The CIA issued an urgent warning for the US military that the civilians were likely in the area, including possibly children inside the vehicle, it added.
In some cases, the military might ask the intelligence community to “task” its surveillance drones and other assets to watch a particular car or a particular location.
The US official said that in the time leading up to the strike, the US had at least 60 different intelligence reports about threat streams toward US forces at Hamid Karzai International Airport.
Some media outlets had reported that the US drone strike apparently targeted the wrong man, killing an innocent Afghan aid worker along with members of his family, but the top US general described the attack as “righteous.”
Ezmarai Ahmadi was wrongly identified as a Daesh militant by US intelligence, who tracked his white Toyota for eight hours on August 29 before targeting the car, killing seven children and three adults.
Washington has previously claimed that those who killed were terrorists.
The Pentagon had maintained the August 29 strike targeted a Daesh-K terrorist who posed an imminent threat to American troops at the Kabul airport, with Chairman of the US Joint Chiefs Gen. Mark Milley calling it a “righteous strike”.
In a speech last month, US President Joe Biden hailed the strike as an example of the US ability to target the Daesh-K group.
But on Friday, General Frank McKenzie, the top general of US Central Command, announced at the Pentagon that the military investigation has found it killed 10 civilians and that the vehicle targeted was not a threat associated with Daesh-K, a shadowy terrorist group that emerged following the last month bomb blast at the Kabul airport. The attack killed scores of Afghans and over a dozen Americans.
McKenzie told reporters that the US military drone strike was a “mistake” and offered an apology.

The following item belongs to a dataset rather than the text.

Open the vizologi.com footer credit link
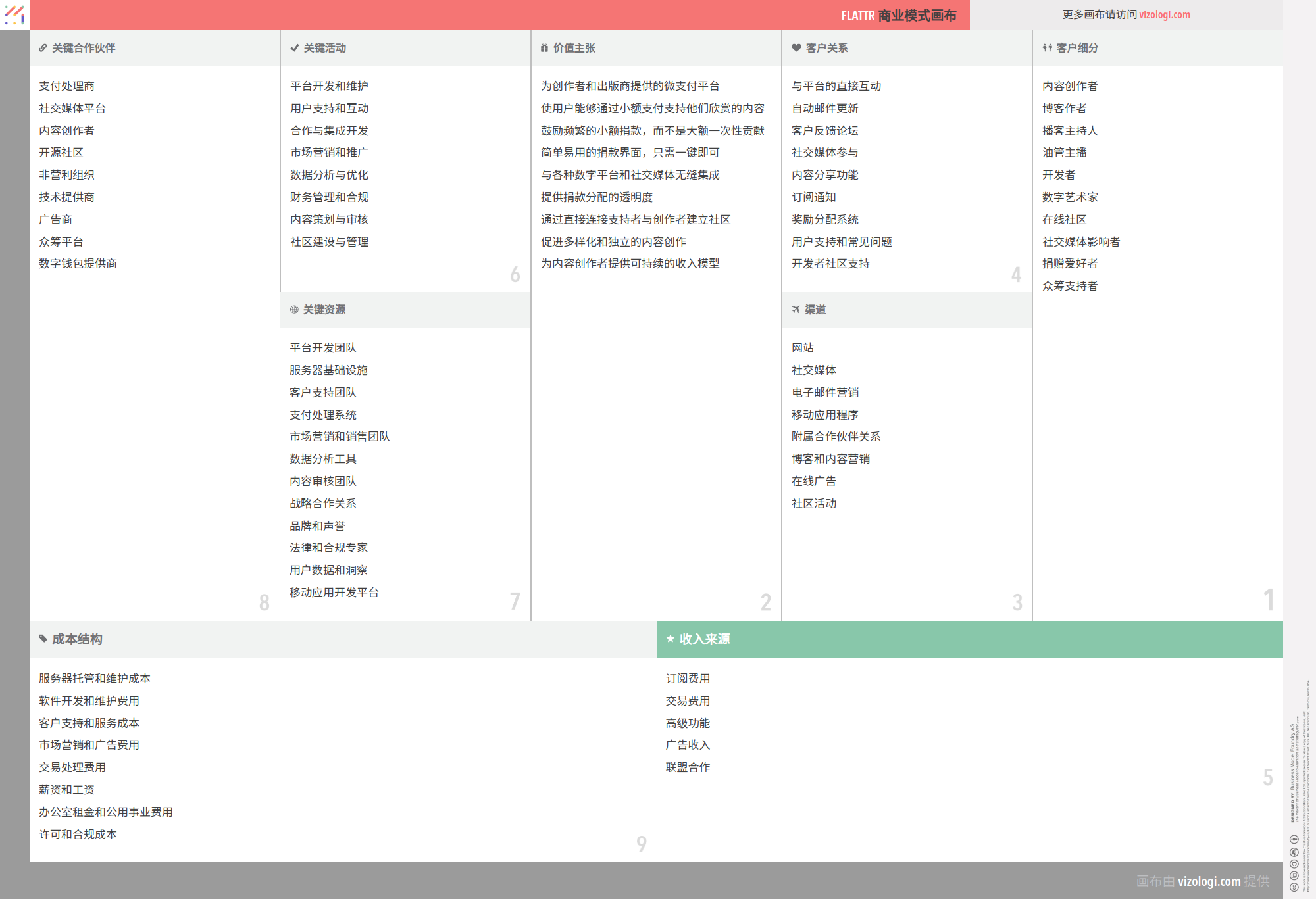This screenshot has height=899, width=1316. pyautogui.click(x=1209, y=881)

“This strike was taken in the earnest belief that it would prevent an imminent threat to our forces and the evacuees at the airport, but it was a mistake and I offer my sincere apology,” he said.
McKenzie added that he is “fully responsible for this strike and this tragic outcome.”
Some sources say the horrifying miscommunication highlights a now-pressing decision for the Biden administration as it weighs how to conduct future strikes in Afghanistan without US troops on the ground there.
The US invaded Afghanistan in October 2001 following the September 11, 2001 attacks on the United States, despite the fact that no Afghan was involved in the attacks. Hundreds of thousands of Afghans died in the US war of aggression on the country.
American forces occupied the country for about two decades on the pretext of fighting against the Taliban. But, as the US forces left Afghanistan, the Taliban stormed into Kabul, weakened by continued foreign occupation.